Karen from Where Did U Get That mixes a lace and Swiss dot dress with a studded black leather jacket. Not only is this style a juxtaposition of two different time periods, one of which is known for being buttoned-up while the other is known for being hog-wild, but it's an effective use of a mixture of different visual weights. Light and soft coexist in the same outfit, making it much more interesting. Whether you're putting together an outfit or decorating a room, think about mixing different materials to create more visual impact.
This Swedish interior, found via My Scandinavian Home gives just a glimpse of juxtaposition, but it's perhaps all the more powerful for its subtlety. Most of the home is light and minimal, but in the entryway, we can get a glimpse of the bedroom, which has a wall covered in a dark and ornate paper. Sometimes a small dose of an opposite style can be extremely effective.

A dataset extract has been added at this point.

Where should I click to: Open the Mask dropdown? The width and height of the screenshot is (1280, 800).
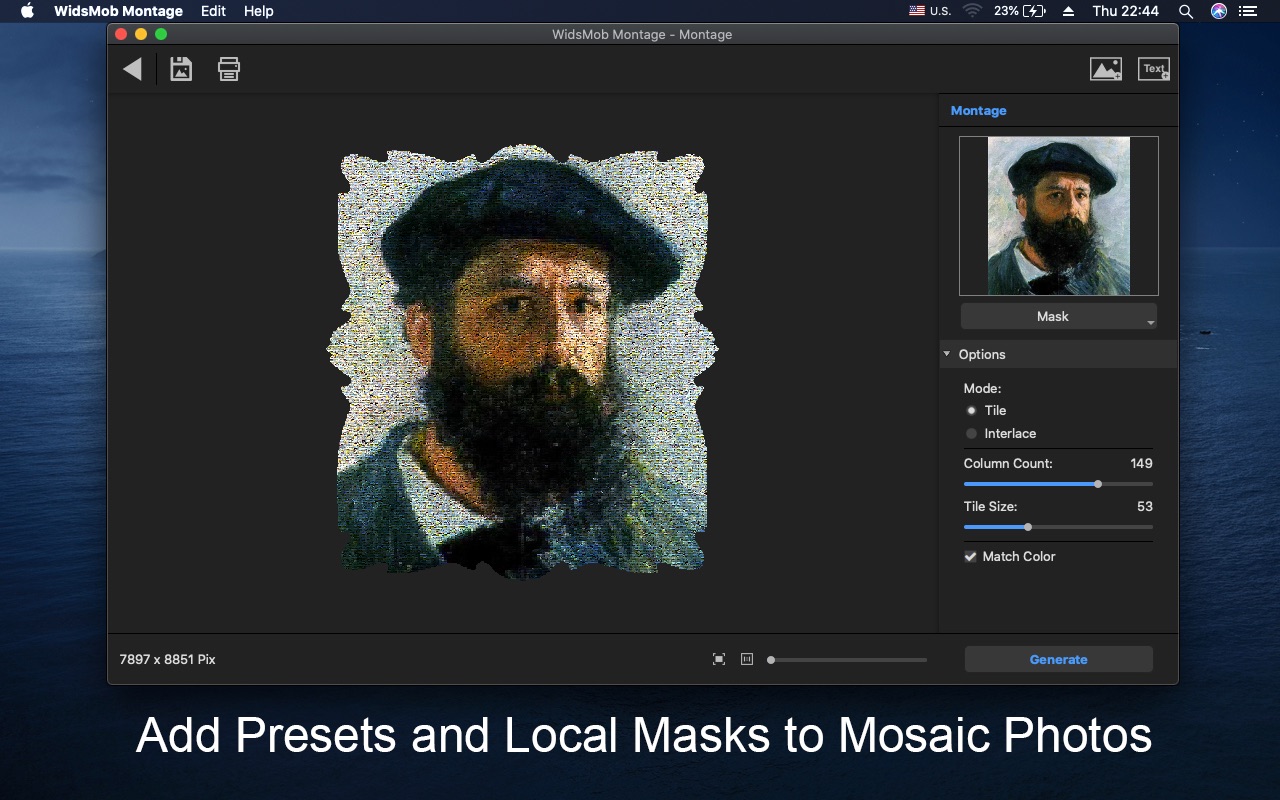click(1058, 316)
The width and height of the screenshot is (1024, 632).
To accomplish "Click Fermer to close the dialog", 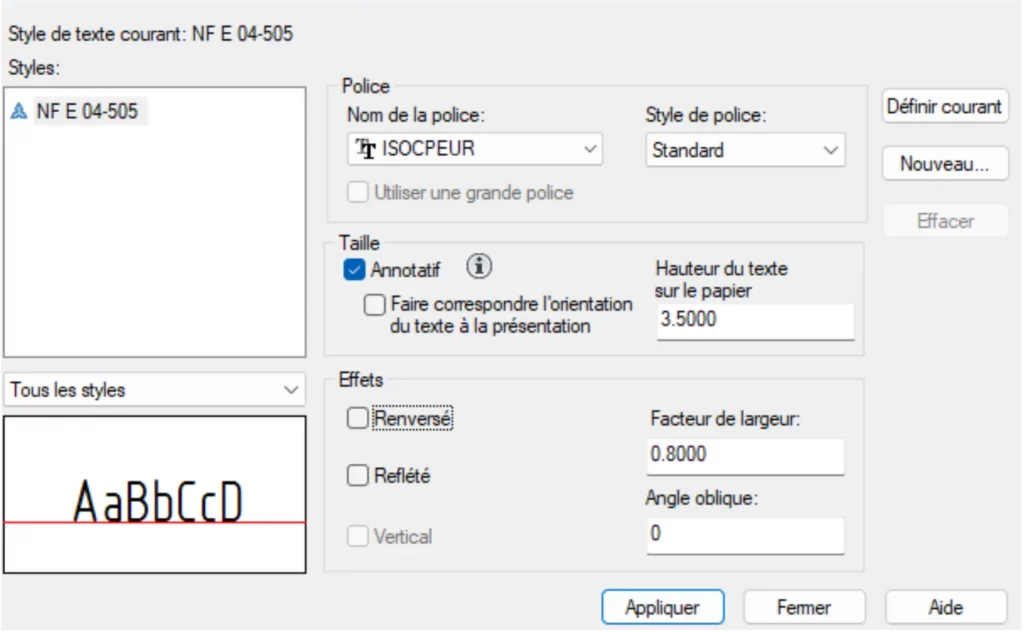I will coord(803,607).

I love all the unexpected combinations in this detail shot, found via Nick Wooster. Impeccably tailored fashion and characteristically "feminine" colors mix with a sleeve of tattoos, a look that is usually associated with a more casual, rougher, masculine style. This example shows that the usual gendered rules of design can be easily and effectively broken, and it also shows the power of mixing excellent tailoring with unexpected, more casual elements.
This living room shot from Of All the Fish in the Sea successfully mixes traditional, tailored, and classic elements like the Parsons chair, the greyhound pillow, and the black and white photography with more bohemian elements like pottery, worn rugs, and a hide. Additionally, the basic black and white color palette is grounded and balanced out by the warmer tones of brown and brass.
Jade from A Spoonful of Style shows how different levels of formality can help a style feel more relaxed. The holes of the lace top and the boyfriend jeans mimic each other, but give off very different style signals. The denim dresses down the pearls and patent heels, creating a look that, overall, is elegant yet approachable. Incorporating this principle into your home can help you shift the tone from "show room" to "sophisticated but livable."
What styles do you juxtapose at home and in your wardrobe?